#### Task objective
Every line below that holds the string "Expand" should be copied.

#### Data section
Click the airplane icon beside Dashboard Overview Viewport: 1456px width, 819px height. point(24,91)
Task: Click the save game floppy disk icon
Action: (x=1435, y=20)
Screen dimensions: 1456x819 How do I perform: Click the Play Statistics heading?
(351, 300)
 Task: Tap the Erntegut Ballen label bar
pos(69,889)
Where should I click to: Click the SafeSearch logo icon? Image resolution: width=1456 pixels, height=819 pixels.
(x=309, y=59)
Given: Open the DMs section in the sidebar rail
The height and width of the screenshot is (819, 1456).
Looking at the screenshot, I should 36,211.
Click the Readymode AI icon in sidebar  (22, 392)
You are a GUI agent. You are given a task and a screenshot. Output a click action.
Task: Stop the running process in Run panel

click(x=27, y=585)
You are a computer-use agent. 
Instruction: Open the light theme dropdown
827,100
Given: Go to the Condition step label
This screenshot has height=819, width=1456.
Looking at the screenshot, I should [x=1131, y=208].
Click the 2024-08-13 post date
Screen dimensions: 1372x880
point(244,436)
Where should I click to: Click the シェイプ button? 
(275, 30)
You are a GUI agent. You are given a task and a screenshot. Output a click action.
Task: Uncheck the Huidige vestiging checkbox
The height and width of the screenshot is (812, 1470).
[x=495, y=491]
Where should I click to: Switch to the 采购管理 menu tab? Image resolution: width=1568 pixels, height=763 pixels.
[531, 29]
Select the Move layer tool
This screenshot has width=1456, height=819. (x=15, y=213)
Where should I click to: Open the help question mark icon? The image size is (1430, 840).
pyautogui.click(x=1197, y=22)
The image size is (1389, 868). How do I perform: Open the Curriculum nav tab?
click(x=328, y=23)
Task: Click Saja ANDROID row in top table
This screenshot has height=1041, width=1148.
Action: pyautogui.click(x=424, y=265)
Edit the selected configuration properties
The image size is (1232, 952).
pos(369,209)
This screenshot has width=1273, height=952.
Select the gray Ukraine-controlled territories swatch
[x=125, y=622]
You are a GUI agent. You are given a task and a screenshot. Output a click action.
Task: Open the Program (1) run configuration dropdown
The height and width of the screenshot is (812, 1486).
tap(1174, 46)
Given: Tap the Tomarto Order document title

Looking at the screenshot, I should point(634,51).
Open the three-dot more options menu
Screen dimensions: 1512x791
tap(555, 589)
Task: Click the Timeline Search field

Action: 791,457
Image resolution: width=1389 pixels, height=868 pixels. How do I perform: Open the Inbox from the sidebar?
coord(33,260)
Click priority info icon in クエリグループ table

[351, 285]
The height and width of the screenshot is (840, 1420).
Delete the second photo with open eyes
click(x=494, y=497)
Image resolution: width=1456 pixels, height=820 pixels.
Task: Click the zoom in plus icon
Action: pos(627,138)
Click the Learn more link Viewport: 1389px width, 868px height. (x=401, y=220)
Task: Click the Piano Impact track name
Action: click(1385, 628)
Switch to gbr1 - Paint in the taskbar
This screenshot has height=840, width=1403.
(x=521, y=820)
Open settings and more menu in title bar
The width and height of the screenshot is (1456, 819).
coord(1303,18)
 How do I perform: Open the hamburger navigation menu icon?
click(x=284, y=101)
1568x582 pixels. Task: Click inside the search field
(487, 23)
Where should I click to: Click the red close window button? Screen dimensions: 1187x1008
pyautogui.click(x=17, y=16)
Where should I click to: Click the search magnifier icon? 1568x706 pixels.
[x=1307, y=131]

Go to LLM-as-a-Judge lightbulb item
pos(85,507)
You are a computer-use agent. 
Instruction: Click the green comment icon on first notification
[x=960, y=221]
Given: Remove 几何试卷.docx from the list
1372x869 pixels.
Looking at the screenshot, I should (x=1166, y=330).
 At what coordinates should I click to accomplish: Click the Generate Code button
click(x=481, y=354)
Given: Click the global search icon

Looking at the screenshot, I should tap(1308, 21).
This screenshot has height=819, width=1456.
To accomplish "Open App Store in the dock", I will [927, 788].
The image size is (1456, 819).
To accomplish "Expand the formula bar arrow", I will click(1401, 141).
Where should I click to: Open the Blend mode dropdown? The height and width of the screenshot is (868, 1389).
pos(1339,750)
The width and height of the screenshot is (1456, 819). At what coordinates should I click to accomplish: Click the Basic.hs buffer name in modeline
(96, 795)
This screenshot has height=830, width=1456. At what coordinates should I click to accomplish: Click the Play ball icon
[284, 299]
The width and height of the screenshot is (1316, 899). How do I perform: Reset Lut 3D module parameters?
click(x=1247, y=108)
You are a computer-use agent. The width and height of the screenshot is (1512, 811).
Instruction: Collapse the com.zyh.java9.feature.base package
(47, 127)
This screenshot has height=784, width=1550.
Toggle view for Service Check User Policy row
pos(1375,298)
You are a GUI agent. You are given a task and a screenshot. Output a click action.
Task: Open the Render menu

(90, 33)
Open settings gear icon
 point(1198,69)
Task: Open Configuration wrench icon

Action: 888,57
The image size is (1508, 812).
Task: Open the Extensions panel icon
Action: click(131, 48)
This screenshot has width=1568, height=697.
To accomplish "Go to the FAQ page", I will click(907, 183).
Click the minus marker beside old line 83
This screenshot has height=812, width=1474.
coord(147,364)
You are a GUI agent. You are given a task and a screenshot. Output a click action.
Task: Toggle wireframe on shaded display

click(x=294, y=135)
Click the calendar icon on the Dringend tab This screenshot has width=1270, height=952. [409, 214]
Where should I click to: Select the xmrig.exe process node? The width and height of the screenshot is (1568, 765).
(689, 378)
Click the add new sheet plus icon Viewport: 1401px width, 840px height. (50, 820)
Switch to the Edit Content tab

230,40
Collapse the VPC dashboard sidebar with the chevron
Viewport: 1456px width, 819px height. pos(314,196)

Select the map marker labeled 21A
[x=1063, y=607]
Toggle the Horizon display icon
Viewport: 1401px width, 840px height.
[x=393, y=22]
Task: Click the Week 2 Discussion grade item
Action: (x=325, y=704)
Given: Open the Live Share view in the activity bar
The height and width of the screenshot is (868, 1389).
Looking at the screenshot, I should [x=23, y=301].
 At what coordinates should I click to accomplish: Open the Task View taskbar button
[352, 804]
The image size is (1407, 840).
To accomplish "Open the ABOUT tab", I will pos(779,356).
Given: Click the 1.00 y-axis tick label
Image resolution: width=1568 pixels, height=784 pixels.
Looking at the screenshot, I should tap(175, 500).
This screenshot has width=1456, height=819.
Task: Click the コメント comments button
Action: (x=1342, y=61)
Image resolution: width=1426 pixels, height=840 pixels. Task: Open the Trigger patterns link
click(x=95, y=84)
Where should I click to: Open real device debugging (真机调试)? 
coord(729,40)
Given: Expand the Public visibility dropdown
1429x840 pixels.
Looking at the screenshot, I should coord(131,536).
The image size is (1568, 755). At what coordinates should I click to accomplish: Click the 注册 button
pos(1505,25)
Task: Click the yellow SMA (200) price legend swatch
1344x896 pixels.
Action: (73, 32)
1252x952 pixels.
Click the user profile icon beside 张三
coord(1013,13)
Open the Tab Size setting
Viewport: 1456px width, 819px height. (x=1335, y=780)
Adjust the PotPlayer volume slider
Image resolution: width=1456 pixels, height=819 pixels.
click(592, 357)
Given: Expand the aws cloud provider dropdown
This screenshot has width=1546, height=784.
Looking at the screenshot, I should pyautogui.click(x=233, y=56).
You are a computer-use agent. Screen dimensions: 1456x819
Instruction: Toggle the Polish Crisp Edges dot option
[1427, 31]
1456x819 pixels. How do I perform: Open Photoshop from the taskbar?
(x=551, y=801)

#### Solution below
To accomplish "Expand the formula bar arrow", I will click(1401, 141).
Given: Expand the Public visibility dropdown
Given: Expand the aws cloud provider dropdown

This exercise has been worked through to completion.